Jika Esta mengira Sagatha akan menyakitinya, untuk apa ia membuat tantangan konyol seperti itu? Jika Esta akan mengira seperti ini, untuk apa ia melakukan semua ini? Memang dari dulu Azra sudah tidak menganggap tantangan itu. Pertemanannya dengan Sagatha itu benar-benar pertemanan. Tidak ada niat terselubung dihati Azra. Ia tidak peduli dengan tantangan itu. Dirinya dan Sagatha sudah berteman, dan ia harus meninggalkannya karena Esta yang memintanya? Tentu saja tidak!

Azra merasa kesal karena El tidak mengangkat teleponnya. Pasti adiknya itu sedang tidur saat ini. Apakah ia tidak ingat bahwa kakaknya ini harus dijemput?

“Butuh hotspot lagi?” suara yang berasal dari belakang membuat Azra sedikit kaget.

“Kak Sagatha! Kemana aja? Aku mau na-” ucapan Azra terpotong.

“Kamu ngajak aku ketemuan tapi kamu juga yang gak datang.” Sagatha mengernyitkan alisnya.

Azra berpikir beberapa saat. Apakah suara hatinya yang tadi pagi terdengar oleh Sagatha? Tentu saja itu tidak mungkin.
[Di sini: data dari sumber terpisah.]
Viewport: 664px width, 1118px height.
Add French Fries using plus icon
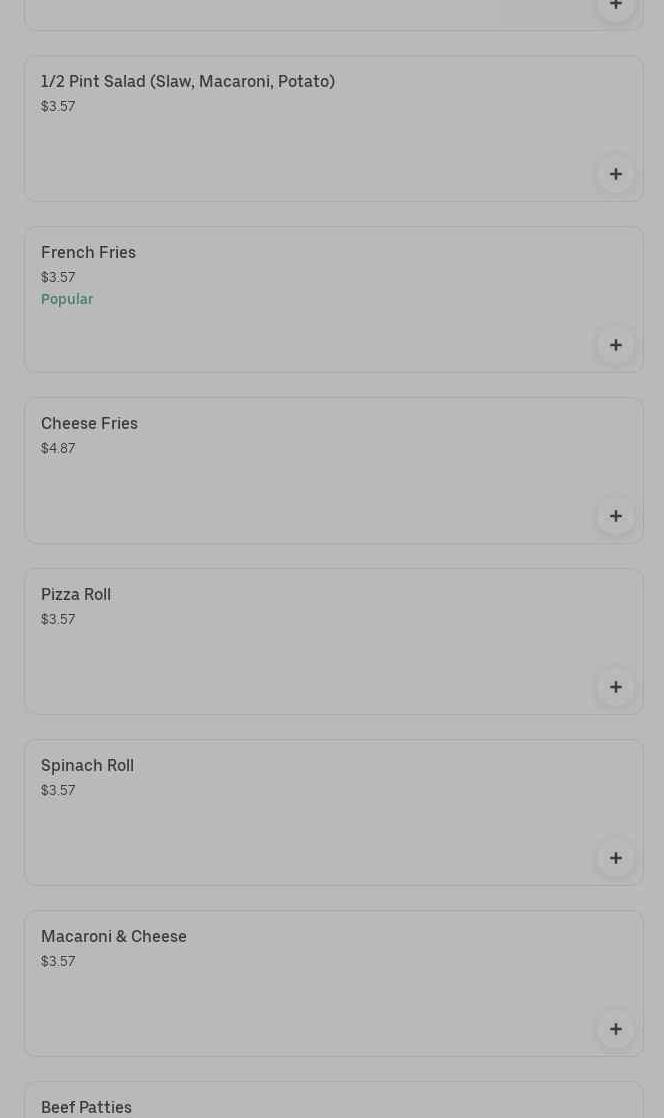click(x=615, y=345)
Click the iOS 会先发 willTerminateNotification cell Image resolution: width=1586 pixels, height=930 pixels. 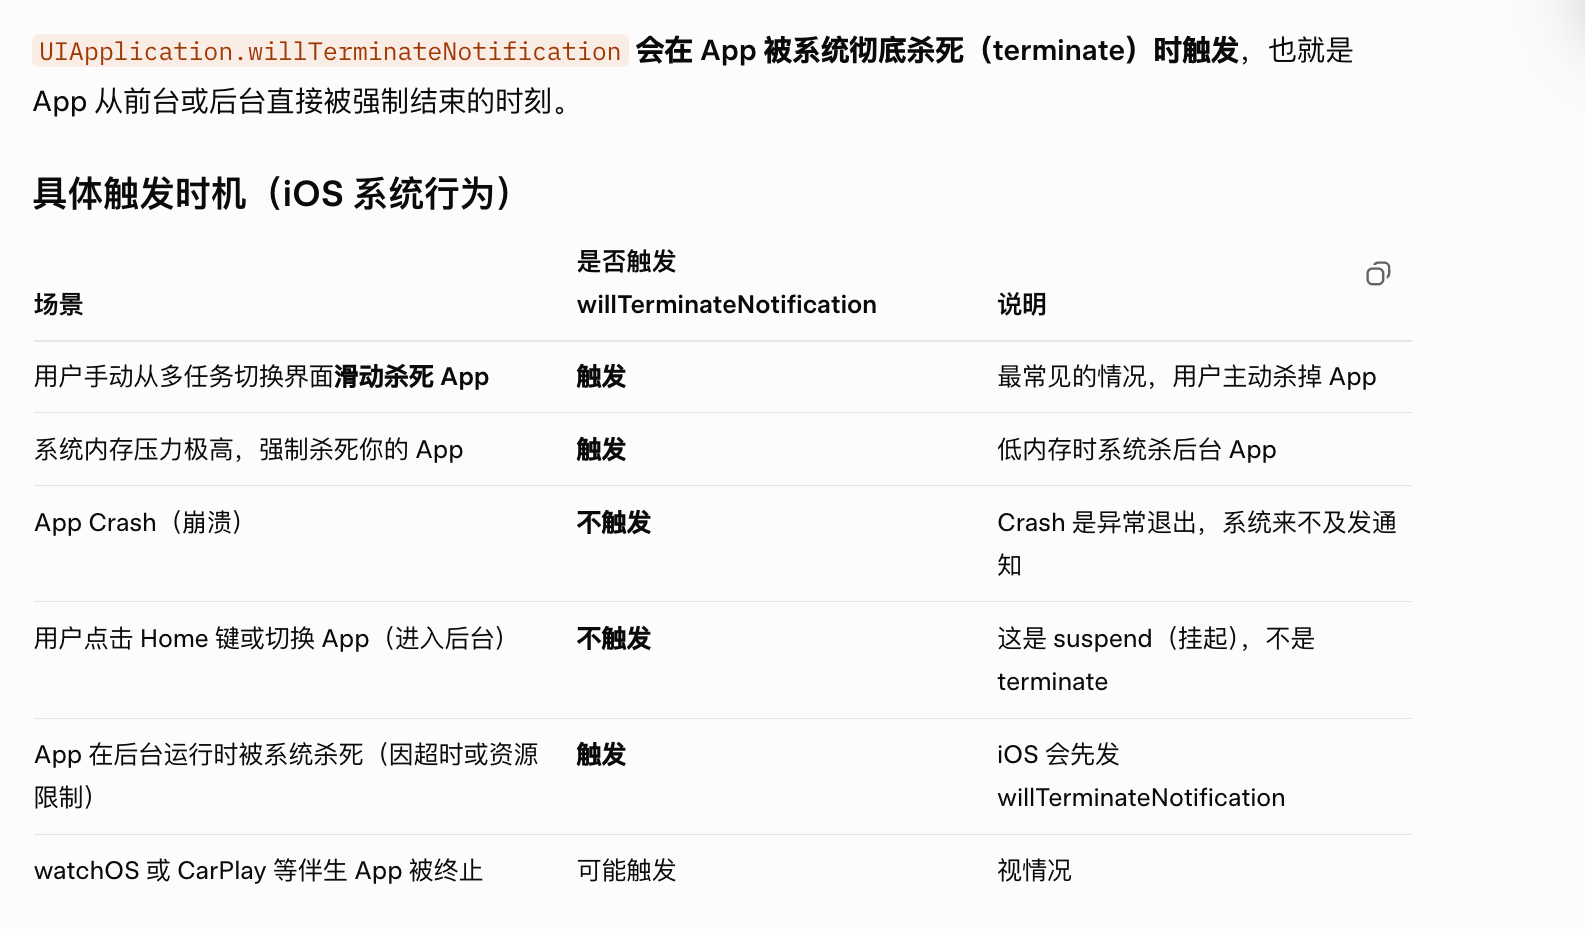pyautogui.click(x=1141, y=776)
“Ajak ketemuan kapan Kak?” tanya Azra.

“Tadi pagi, di ruang basket! Kamu juga yang chat aku!”

Ini lebih mengherankan. Azra cengengesan, “Kakak kebayang aja! Hp aku gak ada Kak, ini aku pake hp Mama.” Azra menunjukkan benda pipih milik ibunya.

“T-tapi ini beneran kamu! Aku gak halu!”

“Kenapa pake hp Mama kamu?” Sagatha duduk di bangku yang ada di sampingnya. Azra tetap berdiri, ia tidak enak jika duduk. Tidak tenang!

“Makanya jangan asal nuduh! Akibat aku ketabrak kemarin itu karena ngejar orang yang ambil hp aku! Iya, aku lagi telepon Kakak, tapi hp diambil gitu aja,” ucap Sagatha.

Sagatha merasa ada seseorang dibalik semua ini. Sagatha mencurigai seseorang, tapi ia tidak mungkin memberitahu Azra. Gadis itu akan marah dan tidak mau bicara lagi dengannya jika ia mengatakan itu.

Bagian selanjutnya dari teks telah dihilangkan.